Of course flying spaghetti monsters, unicorns, etc. are fantasy objects or creature which can be dismissed as such due to our understanding of the origin and no supporting documentation. That is not true for the Bible. You fuss and fume and sputter but the Bible remains there as a testimony to God.
interbane wrote:Stahrwe, you make a giant leap without any reason. Who says the bible is a testimony to god? I'm sure the humans who wrote it intended it to seem that way, but why do you believe them? Their words don't give the bible any more support than the book of scientology gives scientologists, or that Wiccan books give to witches flying on brooms.
Interbane, first, thank you for including the userid for the quote; in the future just be sure to put = sign after the word quote so the quote displays properly.
To your point, my leap, if such it is is not great and is not made 'without any reason'. Thirty plus years of studying the Bible as either a skeptic or believer (I have been both) as well as the thoughts of some of the greatest minds in history have lead me to my position.
interbane wrote:You elevate your book above others for no reason whatsoever. To say that it's older, or that it's more popular, or that the authors have no reason to lie... these things do not support your position. It is a fallacy to use them to support your position, in fact. You honestly have nothing on these other religions, even the cults that worship pink unicorns.
1) See my above comment.
2) Older, more popular, truthfulness, all may not be justification for superiority but they do invest the Bible with particular attributes; Endurance, efficacy, reliability. It is not fallacious to consider this, or to continue to participate in a 2,000 year old organization.
3) The Bible honestly does have it all over religions and cults. We explored some of that in the Epistemology and Biblical Evidence until you pulled the plug as the evidence began to mount both from the Bible and outside of it. Show me a pink unicorns cult with the same history and credentials as the Church and I'll cede to point, otherwise get a new act; this one is worn thin and silly.
interbane wrote:You're part of the group, but you don't realize they are your identical peers. You mock them whenever a booktalker brings them up. But there is truly no difference. Every difference you try to point out is based on a lifetime of sloppy logic. It's evidence that only sloppy logic could dig the hole you find yourself in while maintaining an arrogance to rival narcissus. I wonder if you mistake your arrogance for devotion? Brownie points to get through the gate, right?
If you are talking about the date setters, or the Westboro Church you can assert what you want. I doesn't matter to me, but your assertion about sloppy logic sounds like a claim to higher ground than you deserve. You hide behind the word logic not knowing that it is fundamentally flawed. Do you disagree? Then answer this question based on logic:
Does the good of the many outweigh the good of the one or does the good of the one outweigh the good of the many?
Stahrwe wrote:You may question the stories but you can't disprove them.
interbane wrote:I don't think we could disprove the existence of Cthulu either.
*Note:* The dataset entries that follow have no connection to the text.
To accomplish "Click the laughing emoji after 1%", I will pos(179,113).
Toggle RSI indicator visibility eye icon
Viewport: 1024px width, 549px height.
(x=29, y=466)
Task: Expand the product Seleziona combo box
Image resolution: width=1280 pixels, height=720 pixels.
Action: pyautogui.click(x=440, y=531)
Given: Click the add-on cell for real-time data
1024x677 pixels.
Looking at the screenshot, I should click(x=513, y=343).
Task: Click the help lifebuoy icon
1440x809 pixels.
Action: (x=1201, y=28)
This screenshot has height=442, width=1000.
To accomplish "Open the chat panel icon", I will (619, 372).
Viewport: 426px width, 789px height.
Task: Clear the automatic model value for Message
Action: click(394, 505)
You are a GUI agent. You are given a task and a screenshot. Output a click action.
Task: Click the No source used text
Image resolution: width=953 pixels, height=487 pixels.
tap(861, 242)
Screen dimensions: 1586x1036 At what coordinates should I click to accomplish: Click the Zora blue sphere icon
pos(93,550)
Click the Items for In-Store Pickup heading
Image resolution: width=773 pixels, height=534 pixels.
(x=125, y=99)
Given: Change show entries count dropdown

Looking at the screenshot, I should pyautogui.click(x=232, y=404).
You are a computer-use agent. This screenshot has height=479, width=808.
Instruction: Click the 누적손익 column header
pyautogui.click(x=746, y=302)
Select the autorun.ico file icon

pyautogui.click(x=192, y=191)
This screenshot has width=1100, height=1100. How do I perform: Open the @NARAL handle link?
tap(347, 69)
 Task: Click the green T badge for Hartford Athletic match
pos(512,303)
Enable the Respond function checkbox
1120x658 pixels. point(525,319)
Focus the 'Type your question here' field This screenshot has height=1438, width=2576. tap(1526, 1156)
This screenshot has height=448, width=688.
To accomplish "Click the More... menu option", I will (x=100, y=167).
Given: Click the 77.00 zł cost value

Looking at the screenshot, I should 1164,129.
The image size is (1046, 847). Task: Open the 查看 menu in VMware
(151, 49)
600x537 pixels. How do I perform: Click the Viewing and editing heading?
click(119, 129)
You can't disprove the idea that you've been worshipping Satan this entire time, who's fooled you into believing he's god. Argumentum ad ignorantiam; there's no reason to disprove your silly beliefs, any more than there's reason to disprove any of the millions of fantasy books across the planet. You have the burden to show it's true. You've failed. Bible dismissed. Well, at least recategorized to alternative history. That has already happened in the minds of the majority of the scholarly world. Your tardiness in joining them is due to bad logic and reasoning, and a misunderstanding of what constitutes evidence.
We have been through your non-argument over and over. Show me the literature about Cthulu written by 50 different people over 1500 years. Show me an organization dedicated to Cthulu that transforms live and improves society.
By the way, remember Darwin’s and other contemporary theories about man’s descent from the ape. Without going into any theories, Christ declares directly that, besides belonging to the animal world, man also belongs to the spiritual world. Well then, it does not really matter what man’s origins are (the Bible does not explain how God molded him out of clay or carved him out of stone), but it does say that God breathed life into him. (But what is bad is that by sinning man can once again turn into a beast).